Then, threshold value is set and low-dimensional real number is showed V=[v 1..., v n] convert binary code to: if in vector v nin f element larger than threshold value, this real number value is set to 1, otherwise is 0, wherein f=1 ..., d and n=1 ..., N;
In the above process, the binary code of training intensive data can only be obtained.Therefore, a new sample, directly cannot obtain hash function.In the present invention, due to the environment of binary code, in test sample book, Hash codes can be calculated by probability of use statistical classification model-logistic regression, namely before obtaining logistic regression function, binary code representation be become wherein and n=1 ..., N; Therefore training sample can be expressed as correlation regression matrix θ based on d × d can be expressed as
Wherein 1 is the matrix of N × 1, uses as the regularization term avoiding over-fitting in logistic regression;
Again by linear mapping matrix the low-dimensional obtaining real number represents, because it is sigmoid function; Hash codes for new sample can be expressed as:
Wherein illustrate each input all get nearest integer function; Defining binary threshold value is 0.5, if therefore from bit be greater than 0.5, can 1 be expressed as, otherwise be 0, thus obtain the SSPH code of training sample and test sample book.
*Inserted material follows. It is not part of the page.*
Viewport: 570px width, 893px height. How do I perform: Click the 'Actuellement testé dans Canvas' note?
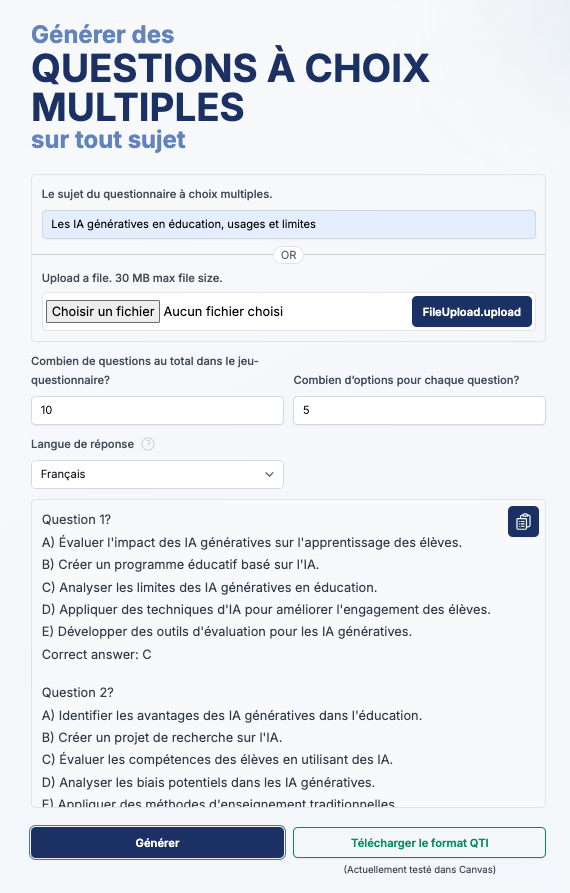point(420,870)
The present invention is in the middle of above-mentioned application, and 10K the data point randomly drawed is by as test sample book, simultaneously remaining by as image data base in database.In the process of training, if data point is positioned at front 2 percent of most phase near point, these points will be denoted as 1, otherwise are 0.In the process of test, if the point returned is front 2 percent the most close, it will be considered to close neighbour.Because the arrangement mode of Hamming distance is very fast in Hash codes application, Hamming can be used to sort and to go to measure retrieval tasks.Application result is by Average Accuracy and look into accurate and recall curve to judge.Result shows, random structure conformal Hash information search method (SSPH) method all the time higher than other in the accuracy rate of different code length of the present invention.
Compare 10 comparatively popular Hash information search methods further, comprise LSH, BSSC, RBM, SpH, STH, AGH, KLSH, PCAH, KSH and CH, these 10 methods all can compare in different code lengths that is 32,48,64 and 80; In each database, random structure conformal Hash information search method (SSPH) of the present invention can from 0.01,0.02,0.03 ... until choose the learning rate of a value as cross validation in 0.10, regularization parameter is confirmed as 0.35.
In two large database concepts, as can be seen from Figure 3, random structure conformal Hash information search method (SSPH) of the present invention has best effect compared with other art methods.Simultaneously, in SIFT1M and GIST1M database, code length is the Average Accuracy of 32 and 48bits, the comparison parameter of its training time and test duration is as shown in table 2, in the training time, SSPH of the present invention is more more effective than STH, KSSH and BSSC, so it is a kind of highly effective method that SSPH is applied in large-scale data retrieval.
Table 2: in SIFT 1M and GIST 1M database, code length is the Average Accuracy of 32 and 48bits, the comparison parameter list of its training time and test duration
The explanation do not related in the specific embodiment of the present invention belongs to technology well known in the art, can be implemented with reference to known technology.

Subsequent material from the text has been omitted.